Michelle waited a long time to hold her own baby in her hands, all thanks to the uterine transplant.
Editor’s note: This article was originally published on December 11, 2020. It has since been updated.
Michelle was just 16 years old when she understood that something wasn't right with her body. A visit to the OB-GYN cleared all her doubts... she was born without a uterus. This was the reason that she hadn't had her periods. It also meant that she would never experience the joy of becoming a mother.
As Michelle got older, the desire for a baby got more intense, especially after she married her husband, Richard. After years of waiting, right when her hopes were crumbling, she learned about a procedure called the uterus transplant, according to 7News.
A resident of Greenville, Pennsylvania, the nurse said, “It became upsetting that I wouldn’t be able to carry my own child. I never thought that I would see those words that you’re pregnant or even think that it would be possible for me.” But 2016 rekindled her hopes as she got to know that Cleveland Clinic was transplanting deceased-donor uteruses.

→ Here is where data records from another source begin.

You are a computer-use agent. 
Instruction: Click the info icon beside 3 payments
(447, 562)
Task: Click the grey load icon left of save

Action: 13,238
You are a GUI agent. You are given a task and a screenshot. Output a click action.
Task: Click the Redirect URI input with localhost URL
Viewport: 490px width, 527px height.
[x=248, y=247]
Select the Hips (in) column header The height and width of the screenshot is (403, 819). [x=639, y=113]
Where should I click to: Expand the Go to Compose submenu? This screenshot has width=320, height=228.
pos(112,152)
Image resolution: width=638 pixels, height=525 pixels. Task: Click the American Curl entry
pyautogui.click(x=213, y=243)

After a four-year-long process, she became the second person to undergo a uterus transplant, and went on to welcome a baby boy. For her, "It was a dream come true. It was magical." Before the procedure, she had to face several disappointments. “I (received) several phone calls that they had a donor uterus. Within a few hours to a few days we got the news that it wasn’t a perfect match,” she said.
After a long and "hard" waiting process, January 2019 turned out to be the day when she found her perfect match following which she underwent a 14-hour surgery. At 31, she experienced what a period is like. "At first, I wasn’t sure if it was good bleeding or bad bleeding. Having a uterus could mean, ‘Yes, you’re having a period’ or ‘You might be having a rejection." She finally "felt like a woman."
Six months later, as she prepared for the embryo transfer, she felt nervous about the procedure but said she was ready. Six days later, she received the news she had been waiting for, she was finally going to bring a baby into this world. “It didn’t feel real,” Michelle said.
In March 2020, baby Cole was finally here, weighing 5 pounds and 12 ounces. “I had a c-section so I was awake to see my son being born. It didn’t seem real until he came out and cried," she gushed. Later, Michelle underwent another surgery to remove the transplanted uterus so that she could avoid taking all the anti-rejection drugs for the sake of her baby boy.
Dr. Uma Perni, who is involved in the clinical trials of uterus transplants at Cleveland Clinic, said that it was "special" for her to be a part of the entire procedure. “To know that you were a part of it in making that a possibility, it's really quite special,” she said. According to her, 1 in 5,000 women is born without a uterus.
“(Being born without a uterus) is not an everyday situation but it is not terribly uncommon. There are lots of young women out there given this diagnosis of a really permanent infertility at a very young age, which is really devastating,” she told TODAY.
Cleveland Clinic is one of the many institutions that is researching uterus transplantation. Dr. Uma added, “It involves obviously a very thorough medical evaluation, just making sure that they would be a good candidate to carry a pregnancy. There's also social psychological factors at play because it really is a very long road.”